Autore:
Andrea Rapelli

CONTRIBUTI Che ultimamente MV Agusta non se la passi troppo bene economicamente è un fatto noto. La vicenda, però, sembra aver preso una brutta piega: secondo quanto riportato dal sito Varesenews e da fonti della Guardia di Finanza, la Casa di Schiranna avrebbe usato i contributi fiscali dei dipendenti – oltre 7 milioni di euro – per pagare i fornitori. 

REGOLARI La risposta di MV, una secca smentita, non si è fatta attendere: l'azienda, si legge nel comunicato, “ha sempre presentato regolarmente e nei termini di legge le dichiarazioni fiscali e previdenziali e sta versando le ritenute fiscali e previdenziali nei termini imposti dalla legge”.
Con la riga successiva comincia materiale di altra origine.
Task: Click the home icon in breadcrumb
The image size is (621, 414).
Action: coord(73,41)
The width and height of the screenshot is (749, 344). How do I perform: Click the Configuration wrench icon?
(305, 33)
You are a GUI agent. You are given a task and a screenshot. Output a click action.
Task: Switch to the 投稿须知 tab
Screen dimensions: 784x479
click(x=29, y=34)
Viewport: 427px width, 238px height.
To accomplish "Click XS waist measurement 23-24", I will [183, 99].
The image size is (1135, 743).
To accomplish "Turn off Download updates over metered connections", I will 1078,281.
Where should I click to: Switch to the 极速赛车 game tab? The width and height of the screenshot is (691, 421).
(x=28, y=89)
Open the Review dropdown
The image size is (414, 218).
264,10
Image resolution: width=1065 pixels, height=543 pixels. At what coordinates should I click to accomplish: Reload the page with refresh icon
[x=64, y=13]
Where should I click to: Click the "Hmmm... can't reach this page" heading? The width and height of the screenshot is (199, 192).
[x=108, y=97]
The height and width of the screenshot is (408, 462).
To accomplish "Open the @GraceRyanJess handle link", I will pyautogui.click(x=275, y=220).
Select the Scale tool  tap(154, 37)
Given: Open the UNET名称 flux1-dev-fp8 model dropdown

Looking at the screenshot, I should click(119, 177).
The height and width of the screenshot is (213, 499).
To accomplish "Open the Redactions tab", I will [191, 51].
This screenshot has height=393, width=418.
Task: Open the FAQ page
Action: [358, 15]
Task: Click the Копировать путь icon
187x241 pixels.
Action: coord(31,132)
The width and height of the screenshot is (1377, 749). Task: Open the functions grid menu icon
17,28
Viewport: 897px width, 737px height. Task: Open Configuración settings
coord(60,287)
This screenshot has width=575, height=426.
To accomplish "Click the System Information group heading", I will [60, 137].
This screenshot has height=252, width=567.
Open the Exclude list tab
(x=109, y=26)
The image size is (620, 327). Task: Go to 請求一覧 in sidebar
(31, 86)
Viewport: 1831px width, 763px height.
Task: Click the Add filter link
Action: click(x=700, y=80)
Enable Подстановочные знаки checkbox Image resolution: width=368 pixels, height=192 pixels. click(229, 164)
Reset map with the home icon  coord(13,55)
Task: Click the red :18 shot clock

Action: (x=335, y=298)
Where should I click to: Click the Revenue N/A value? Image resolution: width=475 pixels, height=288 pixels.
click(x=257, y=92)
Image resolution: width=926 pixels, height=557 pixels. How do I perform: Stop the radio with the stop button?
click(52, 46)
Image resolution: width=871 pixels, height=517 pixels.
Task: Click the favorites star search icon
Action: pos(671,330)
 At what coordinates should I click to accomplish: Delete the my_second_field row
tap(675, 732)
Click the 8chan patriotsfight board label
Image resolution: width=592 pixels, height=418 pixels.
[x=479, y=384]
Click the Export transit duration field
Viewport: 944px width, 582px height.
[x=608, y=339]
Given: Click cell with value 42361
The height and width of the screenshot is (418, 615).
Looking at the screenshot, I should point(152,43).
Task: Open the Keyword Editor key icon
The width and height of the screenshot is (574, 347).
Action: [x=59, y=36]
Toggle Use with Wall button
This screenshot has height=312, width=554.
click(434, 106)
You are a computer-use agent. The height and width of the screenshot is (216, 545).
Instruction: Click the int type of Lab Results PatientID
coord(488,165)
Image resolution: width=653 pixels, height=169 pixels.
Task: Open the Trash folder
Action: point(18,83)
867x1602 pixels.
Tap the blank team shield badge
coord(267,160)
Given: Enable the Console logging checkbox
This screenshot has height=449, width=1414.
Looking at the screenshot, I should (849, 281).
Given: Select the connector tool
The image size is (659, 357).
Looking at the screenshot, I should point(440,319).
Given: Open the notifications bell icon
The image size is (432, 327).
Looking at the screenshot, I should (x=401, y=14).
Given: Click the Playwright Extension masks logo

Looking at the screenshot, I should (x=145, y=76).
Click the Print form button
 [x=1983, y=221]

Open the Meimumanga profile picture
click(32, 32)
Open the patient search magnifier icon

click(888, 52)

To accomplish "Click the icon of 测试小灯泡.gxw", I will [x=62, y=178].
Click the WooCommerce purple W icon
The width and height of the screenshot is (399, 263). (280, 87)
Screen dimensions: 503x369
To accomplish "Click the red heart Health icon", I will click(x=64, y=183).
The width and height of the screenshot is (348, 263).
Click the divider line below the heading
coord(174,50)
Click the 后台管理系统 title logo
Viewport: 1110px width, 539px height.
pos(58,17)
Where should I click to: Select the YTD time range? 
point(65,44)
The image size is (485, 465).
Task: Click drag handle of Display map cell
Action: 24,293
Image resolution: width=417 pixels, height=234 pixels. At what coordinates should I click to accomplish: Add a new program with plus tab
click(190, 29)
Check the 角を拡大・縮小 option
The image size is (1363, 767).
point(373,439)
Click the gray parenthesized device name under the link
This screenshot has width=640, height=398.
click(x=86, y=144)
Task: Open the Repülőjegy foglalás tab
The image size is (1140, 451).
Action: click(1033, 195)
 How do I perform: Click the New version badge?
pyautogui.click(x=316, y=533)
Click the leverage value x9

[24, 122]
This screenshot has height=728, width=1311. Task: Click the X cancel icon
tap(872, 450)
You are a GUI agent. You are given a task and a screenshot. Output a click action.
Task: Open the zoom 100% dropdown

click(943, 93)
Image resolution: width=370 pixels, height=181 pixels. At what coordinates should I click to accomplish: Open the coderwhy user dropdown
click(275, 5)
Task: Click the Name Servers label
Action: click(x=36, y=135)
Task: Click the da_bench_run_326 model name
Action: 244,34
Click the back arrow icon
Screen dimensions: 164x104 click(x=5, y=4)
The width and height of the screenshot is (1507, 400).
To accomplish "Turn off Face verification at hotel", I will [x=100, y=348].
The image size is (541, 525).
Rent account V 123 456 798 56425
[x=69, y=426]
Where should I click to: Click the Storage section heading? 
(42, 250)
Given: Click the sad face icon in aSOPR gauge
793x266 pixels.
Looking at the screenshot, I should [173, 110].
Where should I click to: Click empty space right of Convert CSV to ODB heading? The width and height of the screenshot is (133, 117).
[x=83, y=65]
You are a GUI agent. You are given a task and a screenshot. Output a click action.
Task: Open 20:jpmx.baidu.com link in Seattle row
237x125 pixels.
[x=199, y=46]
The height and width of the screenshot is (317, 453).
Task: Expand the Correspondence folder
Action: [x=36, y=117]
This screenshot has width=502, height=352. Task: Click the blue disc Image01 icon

FONDO D'INVESTIMENTO La magistratura, attualmente, è al lavoro per appurare cosa c'è di vero. Nel frattempo, è arrivato un nuovo comunicato da Schiranna: MV Agusta Holding – azionista di maggioranza di MV Agusta Motor SpA – e il fondo d'investimento internazionale Black Ocean Group hanno siglato un accordo vincolante per l'aumento di capitale in MV Agusta.

BLACK OCEAN Ma chi c'è dietro Black Ocean? Si tratta di un fondo di investimento, con sedi a Londra, Lussemburgo e New York fondato da Oliver Ripley e Timur Sardarov. Due multimilionari che amano spaziare, investendo in tecnologia, aviazione privata, real-estate e agricoltura.

SODDISFAZIONE Il CEO di MV, Giovanni Castiglioni, si dice “molto soddisfatto di aver raggiunto questo accordo”. Del quale, però, non sono ancora stati resi noti i dettagli: speriamo solo che la Casa italiana riesca definitivamente a risollevarsi.